Examples of accessible data inventories

Simple over Standards #

Frequently the biggest hurdle to sharing data is the pre-existing organization of files. While open standards based API access can smooth over the bumps inherent to locally stored heterogeneous collections of files, the amount of effort to setup an existing API webservice to share your data can be overwhelming. (Not to mention having to roll your own in an standards complant way.)

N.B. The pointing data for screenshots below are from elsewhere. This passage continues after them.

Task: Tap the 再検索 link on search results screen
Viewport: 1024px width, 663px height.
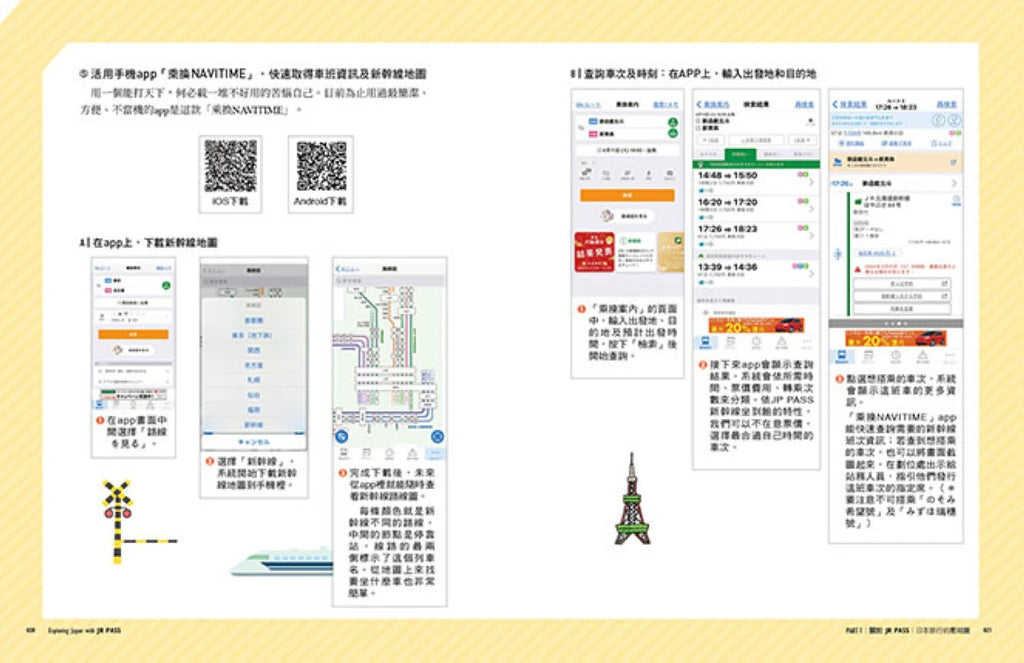Action: [x=804, y=104]
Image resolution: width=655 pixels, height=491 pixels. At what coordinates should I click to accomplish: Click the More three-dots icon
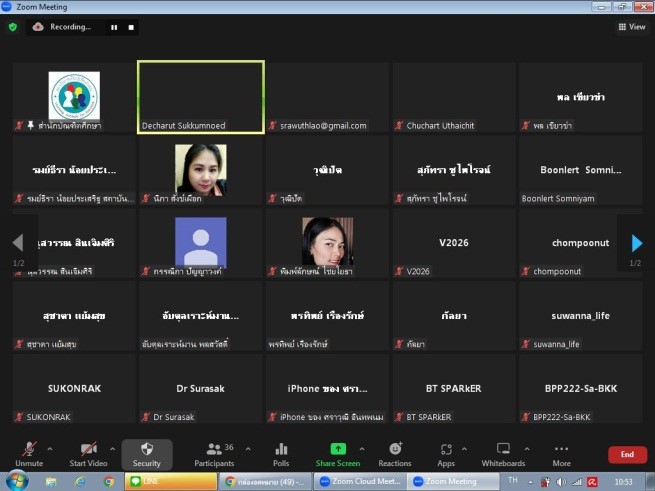coord(561,450)
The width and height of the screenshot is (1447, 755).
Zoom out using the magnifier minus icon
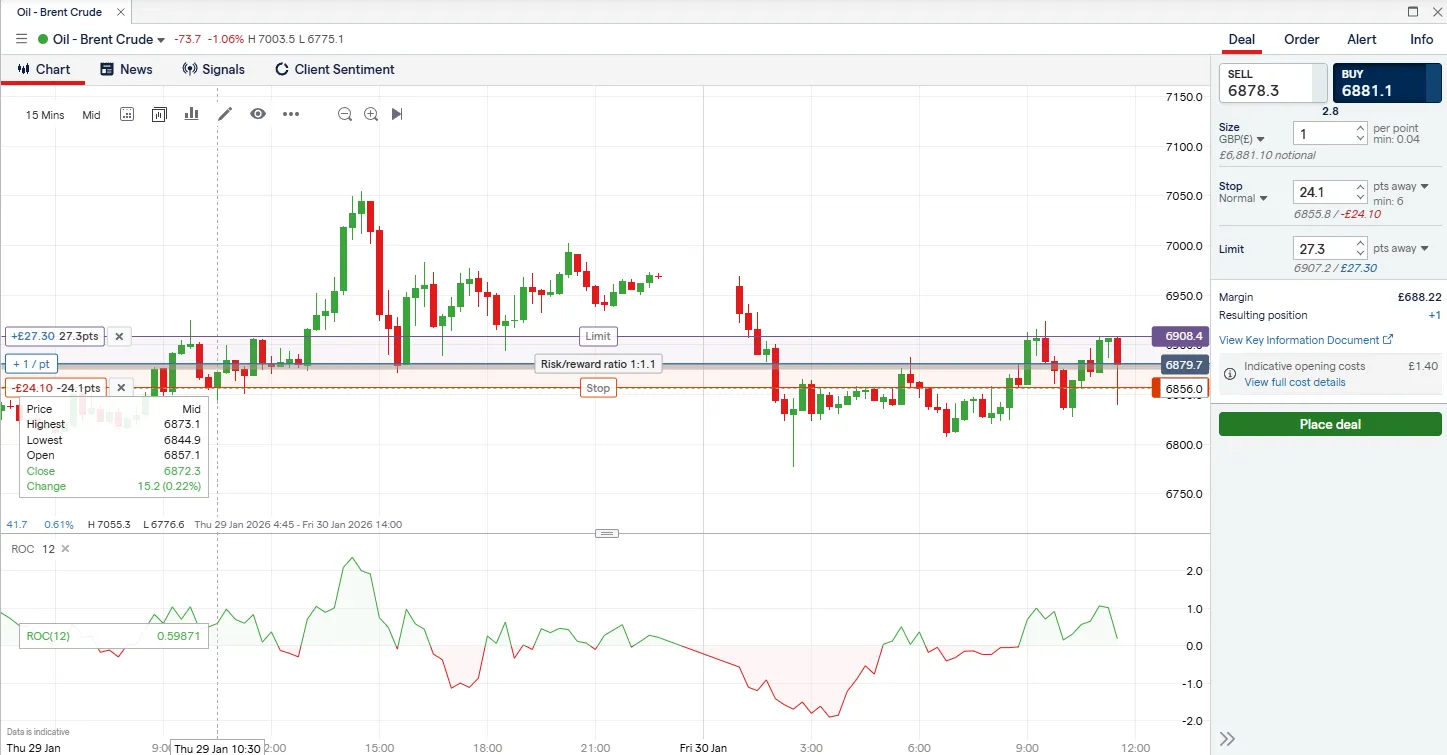(x=345, y=114)
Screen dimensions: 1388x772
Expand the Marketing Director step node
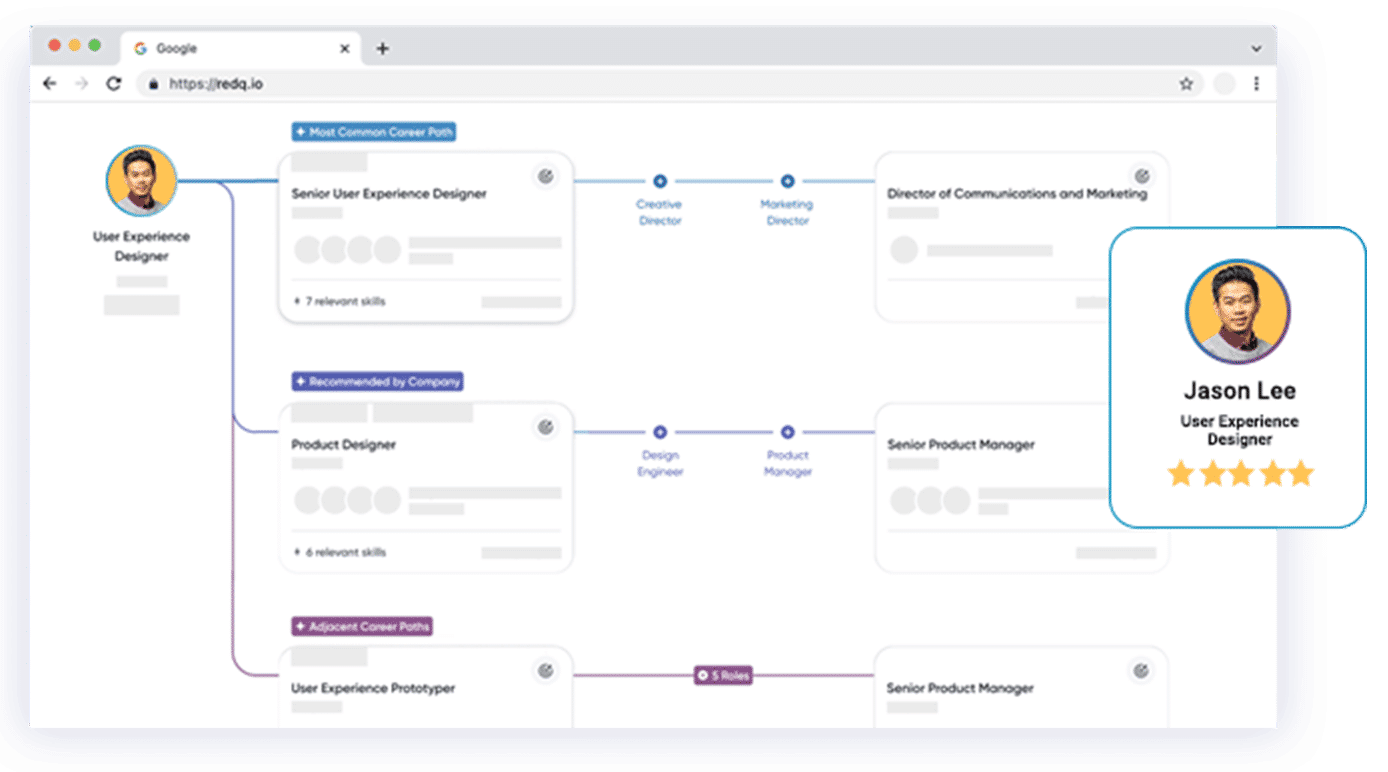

The NOAA example below is a great example of a simple solution that can be used as a template to provide easy programatic access to any dataset.

HTML as Catalog #

The “pretty” part of the web that we interact with daily is based on HTML files, which can serve as data catalogs in themselves if leveraged appropriately by smart organizations. Needing to download a set of files that listed as links on a webpage, I often use the following hacky method scrape a static webpage for links with specific extensions.

The static HTML scrape hack for a set of webpages I often need to check the the links point to re,al files and the content paths sometimes change without warning. Nine times out of ten this method gets the job done.

 1
 2
 3
 4
 5
 6
 7
 8
 9
10
11
12
13
14
15
16
17
18
19
20
21
22
23
24
25
26
27
28
29
30

import pandas as pd
import bs4
import requests
from urllib.parse import urlparse

ext = {"json", "pdf", "png", "gif", "jpg", "tcw", "txt", "xml", "kml", "kmz", "zip"}

catalog = []
url = ["https://www.navcen.uscg.gov/north-american-ice-service-products",
       "https://www.metoc.navy.mil/jtwc/jtwc.html",
       "https://www.metoc.navy.mil/jtwc/rss/jtwc.rss"]
for mount in url:
    r = requests.get(mount)
    domain = mount.split(":")[0] + "//" + urlparse(mount).netloc
    links = bs4.BeautifulSoup(r.text, features="lxml").find_all(name="a")
    for link in links:
        if "href" in link.attrs:
            if link.attrs["href"] is not None:
                iext = link.attrs["href"].split(".")[-1]
                if iext in ext:
                    linkpath = link.attrs["href"]
                    catalog.append((link.text, domain, f"{domain}{linkpath}", iext,))
catalog = pd.DataFrame(catalog, columns=["Description", "Folder", "Fullpath", "Extension",])
if catalog.shape[0] > 1:
    catalog["Pattern"] = catalog.Fullpath
    catalog["LowerPath"] = catalog.Fullpath.str.lower()
    catalog["LowerDescription"] = catalog.Description.str.lower()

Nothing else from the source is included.